でかい楽器の手運びは

初の単独演奏へ向けて、朝っぱらからスタジオへ。

朝の7~9時は、1時間¥500という
破格のスタジオが
電車で2駅くらいのところにあるのだ。

9時以降は、¥1,000、お昼過ぎからは、¥2,000と
便利な時間になるほど、
容赦なく跳ね上がっていくスタイルなので
ここはもう、自由業の特権を生かして
なんとか頑張るしかない。

それはともかく。

私が演奏する楽器は、でかい。
海外旅行へ行くスーツケース
2つ分くらいの大きさがある。

台車に括り付け、
ガラガラと町中を大音量で運んでいるのだが
これが、なかなか大変なのだ。

『だれにとってもイカした
バリヤフリーなんてものは、ありえない』、と
岸田奈美さんが書いてらしたのを思い出した。

私が運べる台車の大きさには限界があって
車輪の大きさもそんなに多くないから
ちょっとした段差で、いちいちつまずく。

アスファルトの凸凹は、しょうがないとしても
困ったことに、
点字ブロックが手ごわいのだ。

必要な方がいるのは、心底理解している。
だから、とても切ない気持ちになった。

私がつまずく度に
だれもが必死の朝の出勤ラッシュの流れを
へーんなテンポで止めて
後ろの人の眉間に皺が寄る。

うぅっ、ごめんなさい。
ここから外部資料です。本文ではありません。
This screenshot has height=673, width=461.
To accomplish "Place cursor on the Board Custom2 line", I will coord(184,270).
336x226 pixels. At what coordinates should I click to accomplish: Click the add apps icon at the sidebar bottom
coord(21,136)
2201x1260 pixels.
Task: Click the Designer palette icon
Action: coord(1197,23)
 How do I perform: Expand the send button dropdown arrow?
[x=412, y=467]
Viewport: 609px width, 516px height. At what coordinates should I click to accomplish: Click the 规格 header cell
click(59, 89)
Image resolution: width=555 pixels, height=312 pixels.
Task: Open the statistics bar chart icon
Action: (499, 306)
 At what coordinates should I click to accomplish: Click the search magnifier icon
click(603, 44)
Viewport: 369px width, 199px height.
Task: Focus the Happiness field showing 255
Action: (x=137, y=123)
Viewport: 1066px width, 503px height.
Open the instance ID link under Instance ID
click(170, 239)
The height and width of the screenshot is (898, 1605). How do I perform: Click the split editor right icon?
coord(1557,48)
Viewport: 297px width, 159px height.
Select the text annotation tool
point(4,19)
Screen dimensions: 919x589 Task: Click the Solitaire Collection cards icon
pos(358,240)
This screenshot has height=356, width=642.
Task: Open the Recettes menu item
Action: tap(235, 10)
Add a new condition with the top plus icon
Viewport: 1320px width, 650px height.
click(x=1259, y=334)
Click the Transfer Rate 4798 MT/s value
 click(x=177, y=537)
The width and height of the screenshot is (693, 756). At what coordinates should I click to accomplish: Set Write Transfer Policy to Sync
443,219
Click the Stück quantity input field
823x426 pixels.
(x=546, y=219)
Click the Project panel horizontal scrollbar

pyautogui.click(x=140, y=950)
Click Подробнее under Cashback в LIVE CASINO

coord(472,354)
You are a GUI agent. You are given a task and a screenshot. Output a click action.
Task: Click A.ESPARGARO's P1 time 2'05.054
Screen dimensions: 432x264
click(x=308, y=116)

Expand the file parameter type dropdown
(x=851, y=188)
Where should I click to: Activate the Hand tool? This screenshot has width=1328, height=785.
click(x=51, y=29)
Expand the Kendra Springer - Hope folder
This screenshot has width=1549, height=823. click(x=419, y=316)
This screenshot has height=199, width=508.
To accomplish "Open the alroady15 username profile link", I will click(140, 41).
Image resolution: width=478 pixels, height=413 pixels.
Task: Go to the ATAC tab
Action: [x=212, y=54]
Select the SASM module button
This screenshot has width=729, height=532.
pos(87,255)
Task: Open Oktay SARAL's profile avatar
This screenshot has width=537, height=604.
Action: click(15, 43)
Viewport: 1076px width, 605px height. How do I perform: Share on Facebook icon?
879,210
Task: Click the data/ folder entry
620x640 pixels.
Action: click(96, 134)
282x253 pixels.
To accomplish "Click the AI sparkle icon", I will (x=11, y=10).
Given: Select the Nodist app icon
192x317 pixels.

。。

やっとこさ、電車に乗っても、
満員電車は、でっかい荷物の人間には、
そら厳しい。

ですよね。。。
にょぉ。。。ホントごめんなさい。。。

ホームに降りたっても
エレベーターまでの道のりが、まあ長い。
利用している駅は、一旦
改札の外に出なくてはいけなかった。

そして、
エレベーターまでの道を案内する点字ブロックが
またしても、行く手を阻む。。。

目が不自由な方にとって
歩道や、ましてや駅のホームなんて
点字ブロックが命綱。
もし無かったら、と思うと、
ものすごく怖いし、背中がゾッと寒くなる。
そのままで、なんだったら
いっそ、もっとデッカク、なんて
普段は、普通に思っている。

だから、自分の身勝手なイラ立ちが
ひどく悲しかったのだ。
あんた何様だ。

まったく、どうしたらいいんだろ。

立場によって、街の見え方が全然違ってくる。

いつもより荷物が多いとか、
どこか痛いところがあるとか、

あと、そうだな
時間に余裕があるとか、
1分1秒を争う位、急いでいるとか、

そういうところからも
全然、変わる。

通常営業じゃない時こそ、
気づきのチャンスなのかもしれない。

というわけで、
今朝は、楽器運びがいろんな意味で辛かったよ。
&電車移動は、ラッシュ時には無理だと悟ったので

明日の早朝練習は、
でっかいタイヤの、でっかいカートに楽器を積んで
スタジオまでの道のりを、歩きでいってみようと思う。

Google先生が、30分位だよ。と言っている。
一山超えなきゃいけないのは、知ってる。
でも、きっとできる。
歌でも歌っていけば、きっとすぐに違いない。

スタジオも、実はエレベータがない4階。
往復運ぶだけで、疲れて帰ってくる可能性も高いけど
まあ、やってみようじゃないか。

ハタからみたら、何かを売っている人に見えるかも。
いっそ、ゆかいな旗でもつけるかな。
売るとしたら、えーっと、やっぱ、ヤクルトとか?

でっかい楽器運びの奮闘記は続く。。。